今回は思わぬ“火事場の馬鹿力”を発揮した空太がアツい。火事場だから熱いのではなく、青春してるなーというアツさである。何せ人でごった返す成田空港でぐっと抱き締めるなんて、どこのメロドラマ?最近あまり見かけないよ?という想いの弾けっぷりである。話のオチとしてはかなりアレレ?な感じの、誰かさんを発端にした巻き込まれ展開ではあったが、これが無ければ空太の爆発も無かった訳で、今後の動向に注目したい。

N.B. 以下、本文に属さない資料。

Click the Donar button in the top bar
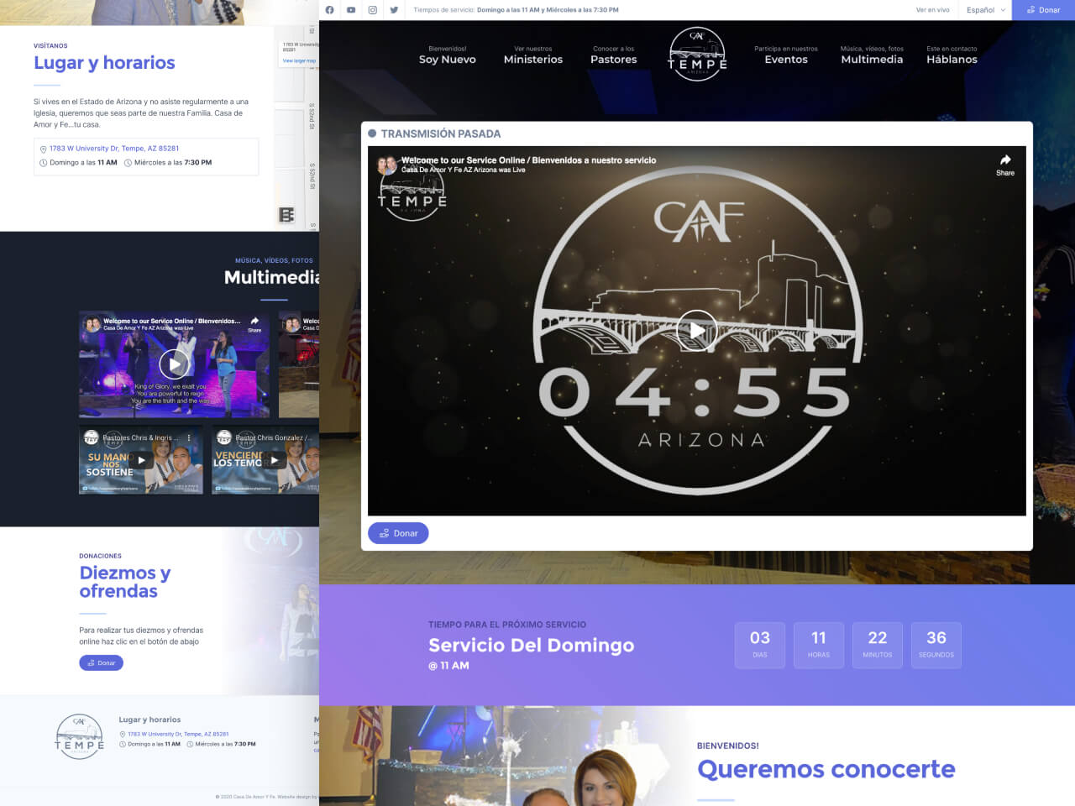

本巻もまた非凡と平凡の悲哀をたっぷり詰め込んだ1冊だが、比較的分かりやすいテーマでもあった。つまり、あれだけの栄光と名誉が確定的なましろが何故に漫画の世界に飛び込んだか?を、主に空太と今回の実質的なヒロインだった【リタ】の立場から描いている。ましろに対するリタの、隠された本当の思いを背景に、周りから見る「あるべき姿」と、自身が「望む姿」とのギャップである。本当はダークでシリアスな物語が書きたいのにツンデレヒロインのラヴコメが全盛だからと本意を曲げて執筆しなくてはならないラノベ作家にも通ずるところだが、同時に、人に対する羨望が強迫観念に変わる危険をも示している。周りがどうこう言おうが気にも止めず対象にのみ真摯に向き合うもの。自分自身がどこまで満足できるかが大事であり、そこには他者との比較が介在せず、むしろ周りの評価は後から付いてくるものだと述べている。これが分かれば誰も苦労はしないが、事実の1つとしてこのことを龍太郎が指摘する演出がニクい。高校は卒業するためだけのものと割り切り、自ら望んで引きこもり、自身が求める道に脇目もふらず邁進する龍太郎に指摘させることで的を射させている。
本来なら文化祭にゲリラ出演するさくら荘の面々という面白い企画、さくら荘の英知が結集する展開が途中なので、この続きも是非見せてほしいところである。